Supplied text:
----------------

And suddenly, as I remembered all the dear afternoons and evenings when I had followed him on the piano as he played his violin, the sad, searching eyes of the portrait were more than I could bear, and falling on my knees before it I began to cry ‘Edward! Oh, Edward!’ in dazed repetition, as though my persistent crying and calling would somehow bring him back.

 

4

 

After Edward was killed no wealth of affectionate detail flowed in to Kensington, such as had at least provided occupation for Roland’s family at the end of 1915. Roland had been one of the first of his regimental mess to suffer wounds and death, but the many fellow-officers who would have written of Edward with knowledge and admiration had ‘gone west’ before him in previous offensives - the Somme, Arras, the Scarpe, Messines, Passchendaele - that he had either missed or survived. Of the men with whom he had lived and worked in Italy before the Asiago Battle, I hardly knew even the names.

 

As time went on, however, we did get three letters - from the officer who was second in command of his company, from his servant, and from a non-combatant acquaintance working with the Red Cross - which told us that Edward’s part in withstanding the Austrian offensive had been just what we might have expected from his record of coolness and fortitude on the Somme and throughout the 1917 Battles of Ypres. Of these letters, that from the private was the most direct and vivid.

----------------

What you have to do: Print the passage about Edward's death word for word, from "As time went" to "direct and vivid.".

Provided data:
----------------

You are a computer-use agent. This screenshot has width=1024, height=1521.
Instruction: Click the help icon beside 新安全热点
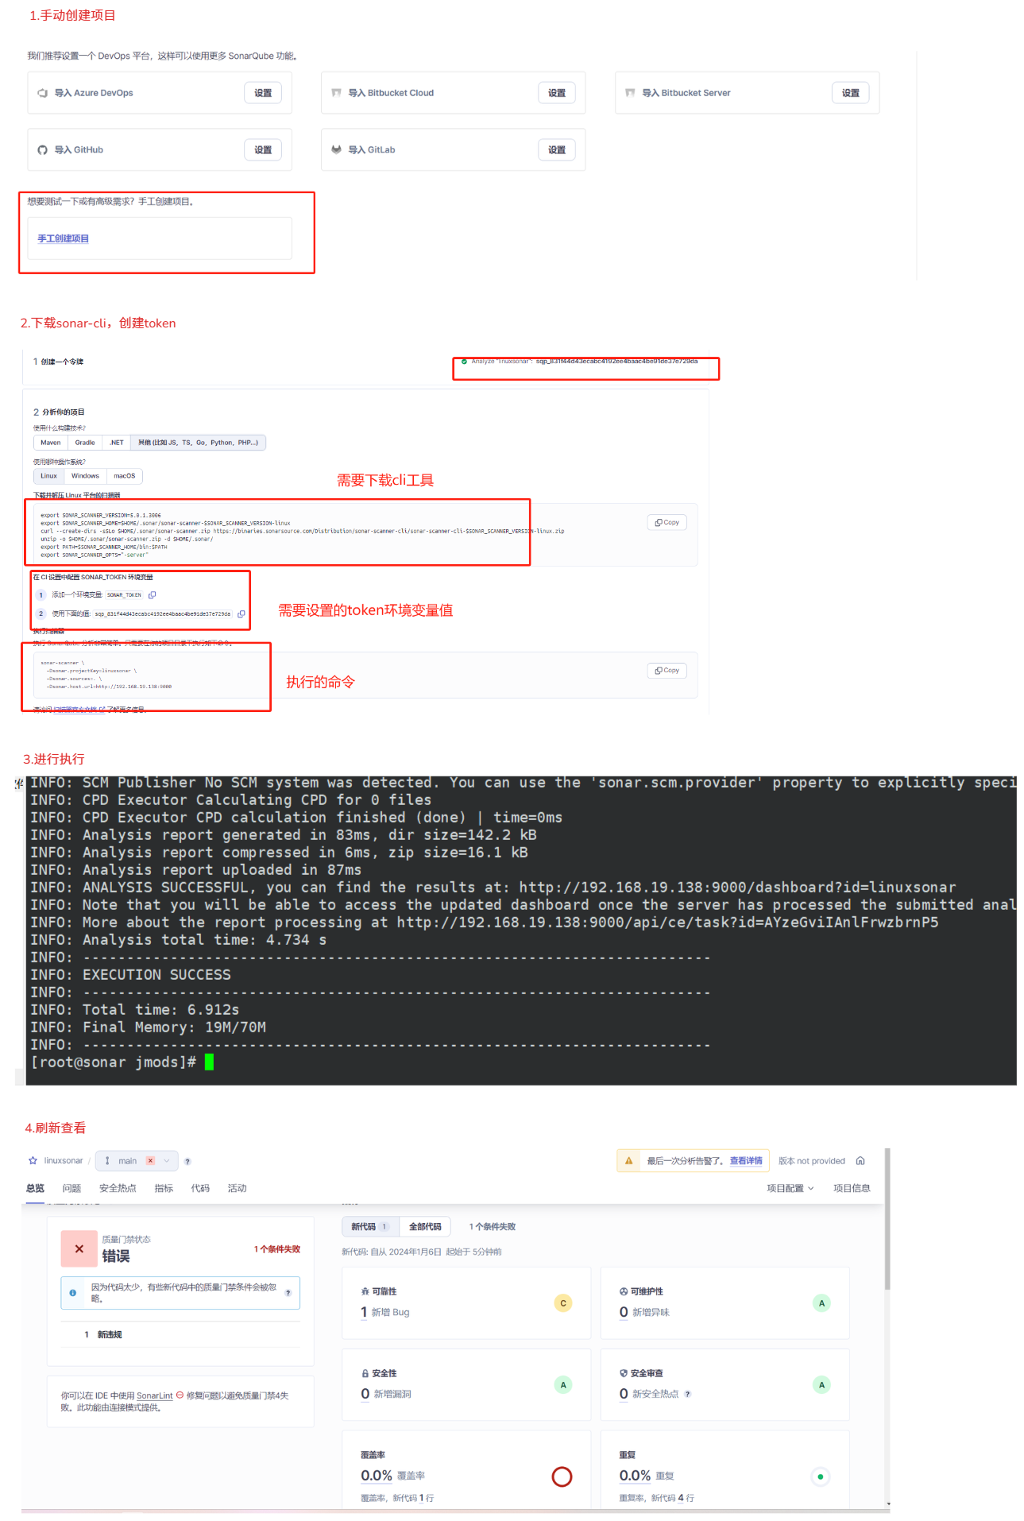[x=687, y=1394]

----------------

Finished exercise:
As time went on, however, we did get three letters - from the officer who was second in command of his company, from his servant, and from a non-combatant acquaintance working with the Red Cross - which told us that Edward’s part in withstanding the Austrian offensive had been just what we might have expected from his record of coolness and fortitude on the Somme and throughout the 1917 Battles of Ypres. Of these letters, that from the private was the most direct and vivid.